Getting enough quality sleep is an essential part of wellness. Studies show the importance of quality sleep for our body and our mind -- and overall well-being. Continued sleep depravation can contribute to physical health problems such as weight gain, high blood pressure, blood vessel damage leading to increased heart disease risk, and a decrease in our immune system. Lack of sleep affects our brain in a number of ways, from affecting our ability to learn and retain information (cognitive functioning) to mood swings, increased irritability, and long-term mental health issues.

While there is no question about the importance of sleep, there is still some debate about how much sleep people need. On average, people are programmed for 16 hours of awake time and 8 hours of sleep -- but some folks can function quite well on only 6 hours of sleep while others need 10 hours. As people get older, our sleep patterns get lighter, often resulting in less sleep during the night unless other measures are taken. In terms of mental and physical health issues, studies seem to point to consistently getting 7 hours or more of sleep as the best.

Want -- or need -- to improve on your sleep (and improve your health and wellness)? Follow these 10 quick sleep tips.

1. Keep to a regular schedule. Probably the most important thing you can do to get a good night's sleep is to keep to a regular bedtime and morning schedule.

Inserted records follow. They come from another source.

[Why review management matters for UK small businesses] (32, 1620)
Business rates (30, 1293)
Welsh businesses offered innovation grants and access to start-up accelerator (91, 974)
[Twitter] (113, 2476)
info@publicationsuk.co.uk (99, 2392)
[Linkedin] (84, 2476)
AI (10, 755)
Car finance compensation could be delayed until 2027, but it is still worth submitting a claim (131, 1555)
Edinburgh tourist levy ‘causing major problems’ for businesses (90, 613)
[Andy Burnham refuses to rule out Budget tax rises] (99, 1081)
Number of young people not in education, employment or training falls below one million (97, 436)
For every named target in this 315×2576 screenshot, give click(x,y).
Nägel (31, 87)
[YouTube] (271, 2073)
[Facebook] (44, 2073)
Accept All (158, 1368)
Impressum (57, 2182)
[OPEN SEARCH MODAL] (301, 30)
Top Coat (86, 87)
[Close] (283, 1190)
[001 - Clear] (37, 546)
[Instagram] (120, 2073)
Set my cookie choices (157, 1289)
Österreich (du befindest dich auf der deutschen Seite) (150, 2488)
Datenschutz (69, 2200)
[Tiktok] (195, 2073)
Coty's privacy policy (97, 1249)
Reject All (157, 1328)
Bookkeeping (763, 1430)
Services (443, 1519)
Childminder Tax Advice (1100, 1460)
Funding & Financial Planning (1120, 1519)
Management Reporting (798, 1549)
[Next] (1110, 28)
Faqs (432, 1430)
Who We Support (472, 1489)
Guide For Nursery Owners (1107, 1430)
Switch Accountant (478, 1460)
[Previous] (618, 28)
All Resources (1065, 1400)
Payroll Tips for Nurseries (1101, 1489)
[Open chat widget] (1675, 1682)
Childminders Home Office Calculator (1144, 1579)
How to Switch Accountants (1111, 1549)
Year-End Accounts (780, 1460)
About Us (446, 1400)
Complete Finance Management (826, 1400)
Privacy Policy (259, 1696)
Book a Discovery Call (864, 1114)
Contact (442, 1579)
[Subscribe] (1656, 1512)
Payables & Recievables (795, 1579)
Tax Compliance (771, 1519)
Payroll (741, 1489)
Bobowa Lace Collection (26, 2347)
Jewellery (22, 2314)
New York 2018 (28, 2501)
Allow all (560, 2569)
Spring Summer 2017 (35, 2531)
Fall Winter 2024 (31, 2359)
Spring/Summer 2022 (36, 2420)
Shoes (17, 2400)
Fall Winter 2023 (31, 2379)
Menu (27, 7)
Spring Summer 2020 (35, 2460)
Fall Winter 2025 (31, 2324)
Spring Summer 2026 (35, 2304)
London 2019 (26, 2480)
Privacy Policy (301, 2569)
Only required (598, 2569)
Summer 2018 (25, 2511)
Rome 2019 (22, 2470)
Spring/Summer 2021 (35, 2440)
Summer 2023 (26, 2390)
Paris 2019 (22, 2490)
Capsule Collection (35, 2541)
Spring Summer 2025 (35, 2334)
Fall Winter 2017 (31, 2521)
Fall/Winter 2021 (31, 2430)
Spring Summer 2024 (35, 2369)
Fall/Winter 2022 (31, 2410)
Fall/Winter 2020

While it may not be possible every night, try to go to bed about the same time to train your body's internal clock.

2. Strive for ideal sleeping conditions. Try to minimize noise, light, and excessive hot and cold temperatures where you sleep. Turn off lights and use window coverings to block out street noise and lights -- as well as light streaming in too early in the morning. Avoid interruptions from children or other guests. Consider ear plugs, eye covers, sound machine, and/or fan to assist in obtaining the perfect sleeping environment.

3. Avoid using alarm clocks. Most people have an internal alarm clock, which works best when we are getting enough sleep. Alarm clocks jar us from our sleeps and dream-states. Use the snooze alarm? Stop that behavior too because it does not offer any real health or sleep benefits.

4. Don't drink alcohol before bed. Interestingly, according to experts, alcohol is the top self-prescribed sleep aid. Unfortunately, while alcohol is a sedative that can promote sleep, alcohol-induced sleep commonly leads to awakening just a few hours later -- leading to difficulty in getting back to sleep.

5. Don't consume caffeine (or other drugs) before bed. In fact, if you can, avoid it entirely. For the rest of us, try to limit caffeine for at least six hours before you plan to go to bed -- otherwise you'll find yourself lying in bed with your mind (and sometimes your heart) racing.

6. Don't eat anything before bed. Eating before bed is bad because eating causes your digestive system to go into action. If you do eat, try and eat light -- and avoid spicy or fatty foods that can cause heartburn and other digestive ailments that might keep you awake. (And certainly don't eat in bed!)

7. Reduce/eliminate stresses. High levels of stress are the main cause of short-term sleep problems. Common stress factors include school- or job-related pressures; relationship, family, or marriage problems; money troubles; and serious illness or death to a loved one. While you usually can't eliminate stress, you can develop better coping techniques.

8. Get regular exercise. Working out is one of the best natural sleep aids. A good workout tires us out and helps prepare us for a good night's sleep. Just don't do your exercises too close to bedtime; the best times are morning or afternoon. Moderate exercises lasting 30 minutes at least four times a week will help you sleep better and give you more energy.

9. Don't work in bed. Whether job-related or school-related, performing mentally challenging work in bed will keep your mind racing -- even after you solve or complete the work. Plus, who wants to roll over in bed and get poked by a book or laptop. Keep your work in the den or office, not in the bedroom.

10. Take a nap. When all else fails and you've had to cut short your sleep -- or had some sleep issues that deprived you of sleep -- try to find time for a short nap during the day. Just remember that too much napping during the day can affect the quality of sleep during the night.

Final Thoughts on Sleeping Better

The National Sleep Foundation reports that 60 percent of adults have sleep problems a few nights a week or more. In addition, more than 40 percent of adults experience daytime sleepiness severe enough to interfere with their daily activities at least a few days each month.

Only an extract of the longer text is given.